Taliban Susun Kabinet Baru Tanpa Wakil Pejabat Perempuan
Taliban baru mengumumkan pemerintahan sementara Afghanistan pada Selasa (7/9) malam.
Daftar anggota kabinet yang diumumkan juru bicara Taliban, Zabihullah Mujahid, didominasi petinggi senior kelompok itu tanpa ada keterwakilan perempuan.
Dikutip Associated Press, dari 33 anggota kabinet sementara yang sejauh ini telah diumumkan, seluruhnya merupakan petinggi veteran yang pernah memerintah di rezim Taliban pada 1996-2001.
Padahal, sejak mengklaim berkuasa penuh atas Afghanistan pada pertengahan Agustus lalu, Taliban berjanji akan membentuk pemerintahan yang inklusif mewakili semua golongan dan etnis, termasuk perempuan.
"(Taliban) berkomitmen untuk membiarkan perempuan bekerja sesuai dengan prinsip-prinsip Islam," kata Mujahid pada pertengahan Agustus lalu.
Susunan kabinet baru Afghanistan itu pun memicu rasa prihatin dari banyak pihak atas janji-janji Taliban ketika mengklaim berkuasa lagi, mulai dari Iran hingga Amerika Serikat.
"Kami mencatat daftar nama yang diumumkan secara eksklusif terdiri dari individu yang menjadi anggota Taliban atau rekan dekat mereka dan tidak ada wanita. Kami juga prihatin dengan afiliasi dan rekam jejak beberapa individu," tutur seorang Juru bicara Kementerian Luar Negeri Amerika Serikat seperti dikutip The Guardian.
"Kami mengerti jika Taliban mengatakan ini adalah kabinet sementara. Tetapi bagaimana pun, kami akan menilai Taliban dari tindakan mereka, bukan kata-kata," katanya menambahkan.
Selain tak ada wakil perempuan, Taliban juga tidak menyertakan kelompok dan etnis lainnya di Afghanistan dalam pemerintahan sementaranya itu.
AS juga menyoroti beberapa pejabat yang dipilih mengisi kabinet baru Taliban merupakan target sanksi AS dan Perserikatan Bangsa-Bangsa (PBB), hingga buronan kelas kakap Biro Investigasi Federal (FBI).

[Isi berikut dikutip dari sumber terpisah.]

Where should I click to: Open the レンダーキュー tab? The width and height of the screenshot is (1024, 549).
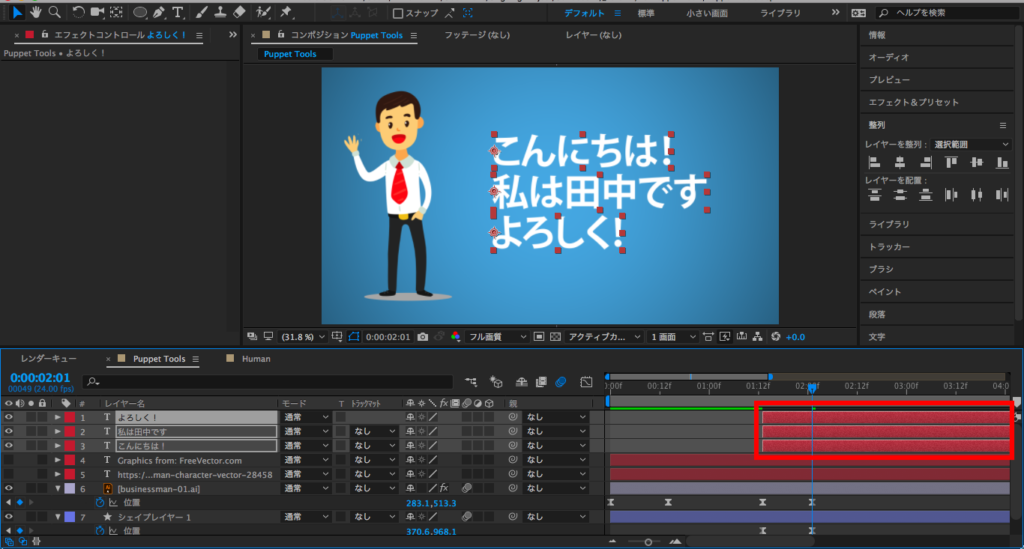click(48, 358)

Sebagai contoh, Taliban menunjuk Mohammad Hassan Akhund sebagai perdana menteri sementara Afghanistan. Saat Taliban pertama kali berkuasa di Afghanistan pada 1996-2001 lalu, ia pernah menjadi kepala dewan Rehbari Syura.

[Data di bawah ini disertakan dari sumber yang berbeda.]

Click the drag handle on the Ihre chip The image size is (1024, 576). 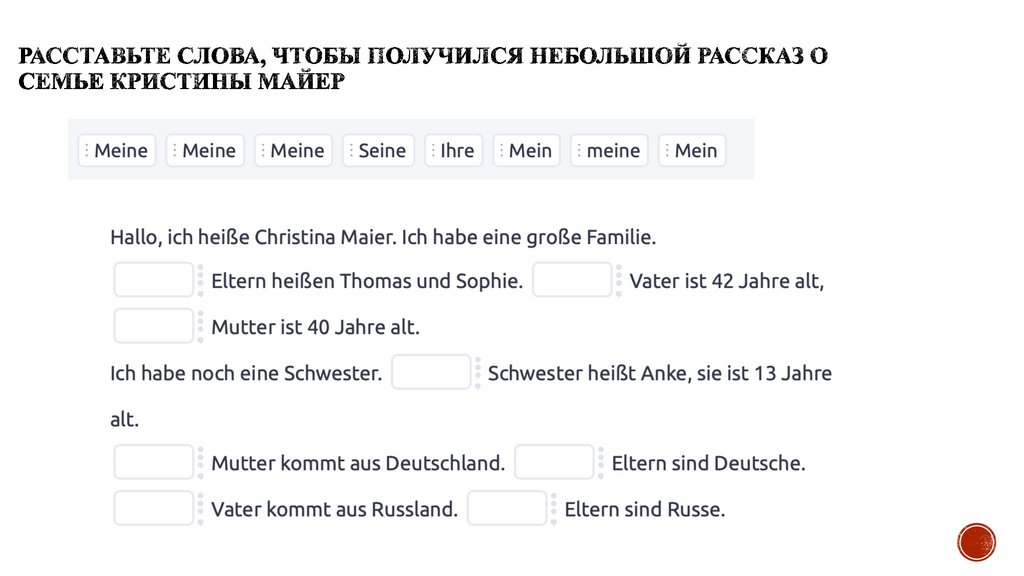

Akhund masih berada di bawah sanksi PBB atas perannya dalam pemerintahan Taliban di Afghanistan di masa lampau.
Ada juga Sirajuddin Haqqani yang ditunjuk Taliban mengisi jabatan menteri dalam negeri Afghanistan. Sirajuddin merupakan pemimpin jaringan Haqqani yang ditakuti negara Asia Selatan itu.
Nama Sirajuddin sendiri masuk dalam daftar orang paling dicari FBI. Badan penyelidik AS itu bahkan menawarkan imbalan US$10 juta atau setara Rp142,6 miliar bagi pihak yang dapat memberikan informasi mengenai keberadaan Sirajuddin.
Sejak Taliban berkuasa, sebagian besar masyarakat Afghanistan, terutama kaum perempuan, merasa khawatir akan dikekang lagi.
Resim Taliban memiliki rekam jejak yang buruk, terutama terkait perlindungan hak asasi manusia dan hak perempuan khususnya.
Selama rezim sebelumnya, Taliban mewajibkan seluruh perempuan mengenakan burkak setiap saat terutama di ruang publik. Taliban juga mengharuskan perempuan Afghanistan yang ingin bepergian untuk ditemani oleh wali laki-laki mereka.
Di era 1996-2001, Taliban melarang perempuan bekerja dan bersekolah. Meski kelompok itu berjanji akan menjamin hak-hak perempuan di rezim terbaru ini, sebagian masyarakat Afghanistan dan aktivis menilai itu hanya janji manis Taliban guna menarik pengakuan internasional.
Seorang jurnalis senior yang kerap meliput Taliban dari dekat, Najieb Khaja, pun mengakui bahwasulit mengubah perilaku keseluruhan kelompok itu karena begitu banyak lapisan di dalamnya.
"Taliban sangat beragam. Ada beberapa lapis berbeda dalam kelompok ini. Ada yang bergaya hidup internasional, bertemu dengan para pemimpin politik, berjumpa orang-orang dengan pandangan politik berbeda di Doha dan negara lain. Mereka bisa duduk bersama orang lain dan berbincang," kata Khaja kepada CNN.